As non-native invasive plants spread and replace native trees and shrubs, the diversity, composition, and ecosystem function of forests is often changed and degraded. Many invasive species compromising forest health are non-native shrubs that suppress regeneration of native plants and alter soil-C and N cycles. Urban forests are particularly vulnerable, due to the increased invasion pressure and alterations of N cycling. Furthermore, high levels of soil-N may facilitate invasion of non-native shrubs (particularly Rosa multiflora), subsequently affecting N mineralization along a gradient of invasion. We selected three urban forest sites previously established as part of a long-term study, and classified them as experiencing low, moderate, or high invasion pressure based on the total number of invasive stems hectare-1. All woody plant stems were counted in both the herbaceous/seedling (height ≤ 1 m) and sapling layers (height > 1 m; DBH < 2.54 cm). Soil samples were collected during the 2017 summer season and analyzed for NO3--N and NH4+-N, both before and after a 30-day incubation period, to determine initial levels of soil-N and N-mineralization rates at these sites. Soil-N data were analyzed using one-way ANOVA to determine differences among sites.
Results/Conclusions
Our preliminary results suggest that mean N-mineralization rates differ based on invasion pressure (Fs=8.853, p=0.002). N-mineralization was significantly higher in the site with lowest invasion pressure (0.55 ± 0.07) compared to the moderate (0.31 ± 0.06) and high (0.07 ± 0.01 μg N produced g-1 soil day-1) invasion sites. Mean nitrification rate was significantly higher in the site with lowest invasion pressure (0.67 ± 0.08; Fs=16.807, p<0.001) compared to sites with moderate (0.14 ± 0.03) and invasion. Mean ammonification in the moderate invasion site (0.18 ± 0.05) was significantly higher than both low (-0.12 ± 0.03) and high (-0.09 ±0.01 μg NH4-N produced g-1 soil day-1) invasion sites (Fs=9.916, p=0.001).
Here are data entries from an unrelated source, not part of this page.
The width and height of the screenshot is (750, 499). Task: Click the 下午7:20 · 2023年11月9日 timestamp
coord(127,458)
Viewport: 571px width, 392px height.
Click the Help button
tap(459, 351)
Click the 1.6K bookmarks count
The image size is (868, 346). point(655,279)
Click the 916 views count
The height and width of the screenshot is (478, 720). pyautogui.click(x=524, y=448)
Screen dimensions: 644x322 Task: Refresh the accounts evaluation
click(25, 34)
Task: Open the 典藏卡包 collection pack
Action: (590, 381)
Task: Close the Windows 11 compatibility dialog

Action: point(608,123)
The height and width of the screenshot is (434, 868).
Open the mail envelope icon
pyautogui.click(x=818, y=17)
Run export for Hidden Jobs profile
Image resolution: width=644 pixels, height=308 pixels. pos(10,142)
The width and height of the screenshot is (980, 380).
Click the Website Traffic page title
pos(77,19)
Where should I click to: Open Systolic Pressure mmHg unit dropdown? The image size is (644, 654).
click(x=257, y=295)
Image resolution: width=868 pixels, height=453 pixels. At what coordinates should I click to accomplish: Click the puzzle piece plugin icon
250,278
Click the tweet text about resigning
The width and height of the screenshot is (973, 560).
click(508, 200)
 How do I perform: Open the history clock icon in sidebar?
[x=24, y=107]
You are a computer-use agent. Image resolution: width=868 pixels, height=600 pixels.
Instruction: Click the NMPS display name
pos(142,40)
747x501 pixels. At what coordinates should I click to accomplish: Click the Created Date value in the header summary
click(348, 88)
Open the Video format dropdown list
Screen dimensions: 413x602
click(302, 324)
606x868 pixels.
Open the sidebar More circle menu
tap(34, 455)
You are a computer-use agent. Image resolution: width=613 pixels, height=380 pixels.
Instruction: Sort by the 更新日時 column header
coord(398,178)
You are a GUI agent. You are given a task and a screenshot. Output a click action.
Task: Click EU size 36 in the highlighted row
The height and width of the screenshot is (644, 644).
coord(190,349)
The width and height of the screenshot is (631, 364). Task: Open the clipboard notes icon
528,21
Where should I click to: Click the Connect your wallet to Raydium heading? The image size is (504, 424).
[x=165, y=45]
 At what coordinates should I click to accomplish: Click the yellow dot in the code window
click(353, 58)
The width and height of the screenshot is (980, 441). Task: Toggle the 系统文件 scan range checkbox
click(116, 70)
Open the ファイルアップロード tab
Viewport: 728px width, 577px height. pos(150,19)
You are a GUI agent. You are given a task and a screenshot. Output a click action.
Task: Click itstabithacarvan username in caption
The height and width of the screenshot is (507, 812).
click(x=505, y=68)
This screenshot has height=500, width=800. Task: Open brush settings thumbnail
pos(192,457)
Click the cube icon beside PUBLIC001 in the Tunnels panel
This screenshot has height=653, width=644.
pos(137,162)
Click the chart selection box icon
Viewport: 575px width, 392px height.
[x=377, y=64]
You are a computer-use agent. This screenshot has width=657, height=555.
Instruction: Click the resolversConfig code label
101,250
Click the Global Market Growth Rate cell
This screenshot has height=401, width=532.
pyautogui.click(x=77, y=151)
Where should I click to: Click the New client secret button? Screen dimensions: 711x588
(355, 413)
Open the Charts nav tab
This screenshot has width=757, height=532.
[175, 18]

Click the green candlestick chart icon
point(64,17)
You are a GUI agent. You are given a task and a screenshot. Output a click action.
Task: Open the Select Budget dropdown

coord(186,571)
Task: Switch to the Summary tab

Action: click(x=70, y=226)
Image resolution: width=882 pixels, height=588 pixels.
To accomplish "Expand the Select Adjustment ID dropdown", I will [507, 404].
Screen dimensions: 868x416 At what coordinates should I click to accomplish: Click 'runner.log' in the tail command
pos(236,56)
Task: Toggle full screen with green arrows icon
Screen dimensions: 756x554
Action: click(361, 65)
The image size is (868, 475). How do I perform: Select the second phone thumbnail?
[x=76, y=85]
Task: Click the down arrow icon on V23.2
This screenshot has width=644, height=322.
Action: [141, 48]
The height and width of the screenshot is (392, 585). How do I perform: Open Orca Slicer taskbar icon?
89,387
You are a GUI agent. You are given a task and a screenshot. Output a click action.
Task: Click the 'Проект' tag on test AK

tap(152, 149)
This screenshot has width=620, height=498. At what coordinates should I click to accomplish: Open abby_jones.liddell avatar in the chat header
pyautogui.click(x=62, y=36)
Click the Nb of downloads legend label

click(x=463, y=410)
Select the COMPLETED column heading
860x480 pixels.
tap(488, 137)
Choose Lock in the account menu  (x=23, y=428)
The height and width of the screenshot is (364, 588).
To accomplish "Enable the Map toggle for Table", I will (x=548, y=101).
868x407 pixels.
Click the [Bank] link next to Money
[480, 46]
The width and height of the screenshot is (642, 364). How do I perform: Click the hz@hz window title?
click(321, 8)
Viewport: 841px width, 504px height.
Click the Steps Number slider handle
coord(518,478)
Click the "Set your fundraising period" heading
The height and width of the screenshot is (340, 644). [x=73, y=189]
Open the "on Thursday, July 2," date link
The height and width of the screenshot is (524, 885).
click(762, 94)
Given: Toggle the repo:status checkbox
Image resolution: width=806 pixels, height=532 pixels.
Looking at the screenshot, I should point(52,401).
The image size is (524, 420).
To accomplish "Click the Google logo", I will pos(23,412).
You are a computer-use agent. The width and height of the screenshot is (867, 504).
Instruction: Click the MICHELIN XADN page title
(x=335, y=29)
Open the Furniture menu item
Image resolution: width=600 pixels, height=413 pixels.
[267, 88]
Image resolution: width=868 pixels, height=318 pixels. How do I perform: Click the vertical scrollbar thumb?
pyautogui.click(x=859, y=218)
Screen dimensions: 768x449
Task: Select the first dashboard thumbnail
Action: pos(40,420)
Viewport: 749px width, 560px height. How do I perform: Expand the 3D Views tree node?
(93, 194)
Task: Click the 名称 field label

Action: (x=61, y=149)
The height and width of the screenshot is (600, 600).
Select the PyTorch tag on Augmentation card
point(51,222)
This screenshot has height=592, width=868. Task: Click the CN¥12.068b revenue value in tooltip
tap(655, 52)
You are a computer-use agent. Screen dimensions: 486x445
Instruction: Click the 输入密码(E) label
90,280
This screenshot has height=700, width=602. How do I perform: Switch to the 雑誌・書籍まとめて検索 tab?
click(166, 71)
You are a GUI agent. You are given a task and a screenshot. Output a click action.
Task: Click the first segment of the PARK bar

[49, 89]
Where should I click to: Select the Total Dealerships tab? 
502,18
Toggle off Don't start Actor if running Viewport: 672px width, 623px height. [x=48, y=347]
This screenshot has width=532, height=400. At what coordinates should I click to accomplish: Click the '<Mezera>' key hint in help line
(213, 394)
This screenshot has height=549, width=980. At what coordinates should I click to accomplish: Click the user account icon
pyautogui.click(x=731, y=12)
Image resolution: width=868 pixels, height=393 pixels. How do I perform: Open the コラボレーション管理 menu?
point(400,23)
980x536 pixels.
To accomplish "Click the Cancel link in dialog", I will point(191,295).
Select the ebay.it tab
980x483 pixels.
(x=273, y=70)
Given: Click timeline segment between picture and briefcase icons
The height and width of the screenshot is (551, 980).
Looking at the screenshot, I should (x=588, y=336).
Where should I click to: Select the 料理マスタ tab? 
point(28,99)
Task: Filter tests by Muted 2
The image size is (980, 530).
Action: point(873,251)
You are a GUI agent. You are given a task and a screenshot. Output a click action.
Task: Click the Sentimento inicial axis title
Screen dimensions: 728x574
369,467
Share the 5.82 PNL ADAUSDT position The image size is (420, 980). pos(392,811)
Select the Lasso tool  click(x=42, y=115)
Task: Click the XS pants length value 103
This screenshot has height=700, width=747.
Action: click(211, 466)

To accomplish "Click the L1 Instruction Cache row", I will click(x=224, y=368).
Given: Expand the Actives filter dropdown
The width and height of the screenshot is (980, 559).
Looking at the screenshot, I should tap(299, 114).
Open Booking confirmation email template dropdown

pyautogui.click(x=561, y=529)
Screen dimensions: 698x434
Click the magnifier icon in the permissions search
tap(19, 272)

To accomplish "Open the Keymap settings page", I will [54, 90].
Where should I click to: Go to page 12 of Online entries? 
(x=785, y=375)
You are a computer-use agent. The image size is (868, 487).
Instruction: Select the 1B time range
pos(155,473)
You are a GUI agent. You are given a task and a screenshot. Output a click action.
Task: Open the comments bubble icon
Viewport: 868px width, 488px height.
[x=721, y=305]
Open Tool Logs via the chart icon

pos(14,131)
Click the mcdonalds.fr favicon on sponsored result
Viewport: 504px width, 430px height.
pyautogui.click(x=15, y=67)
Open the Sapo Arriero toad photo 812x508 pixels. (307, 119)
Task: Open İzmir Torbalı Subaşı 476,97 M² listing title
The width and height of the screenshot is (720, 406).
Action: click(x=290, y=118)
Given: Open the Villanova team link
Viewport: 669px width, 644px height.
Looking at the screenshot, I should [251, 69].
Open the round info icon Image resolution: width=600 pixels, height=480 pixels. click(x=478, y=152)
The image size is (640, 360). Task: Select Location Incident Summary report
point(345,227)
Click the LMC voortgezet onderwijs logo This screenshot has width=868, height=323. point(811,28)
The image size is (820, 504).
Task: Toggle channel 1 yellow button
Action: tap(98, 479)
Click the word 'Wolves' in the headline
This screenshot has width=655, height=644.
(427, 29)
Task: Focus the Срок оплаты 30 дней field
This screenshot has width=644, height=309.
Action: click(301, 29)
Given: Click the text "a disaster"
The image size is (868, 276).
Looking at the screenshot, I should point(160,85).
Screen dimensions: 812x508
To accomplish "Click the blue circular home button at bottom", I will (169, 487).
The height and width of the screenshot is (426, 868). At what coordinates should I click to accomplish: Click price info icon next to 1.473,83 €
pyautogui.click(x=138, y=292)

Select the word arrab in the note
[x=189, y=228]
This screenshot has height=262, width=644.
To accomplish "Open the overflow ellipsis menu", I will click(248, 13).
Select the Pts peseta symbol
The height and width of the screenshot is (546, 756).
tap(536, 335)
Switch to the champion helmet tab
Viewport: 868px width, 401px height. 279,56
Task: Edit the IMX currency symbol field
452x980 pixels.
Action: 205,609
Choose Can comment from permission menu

Thus, N-mineralization rates appear to be driven by ammonification under moderate invasion, and by nitrification under low invasion pressure. In spring and summer 2018, soils will be collected and analyzed to determine potential responses to several treatments, including shrub removals, native plant restoration, and soil amendment using mulched woody debris. Ultimately, we hope to understand whether soil N cycling can be altered to discourage or prevent the growth of invasive shrubs in susceptible urban forests.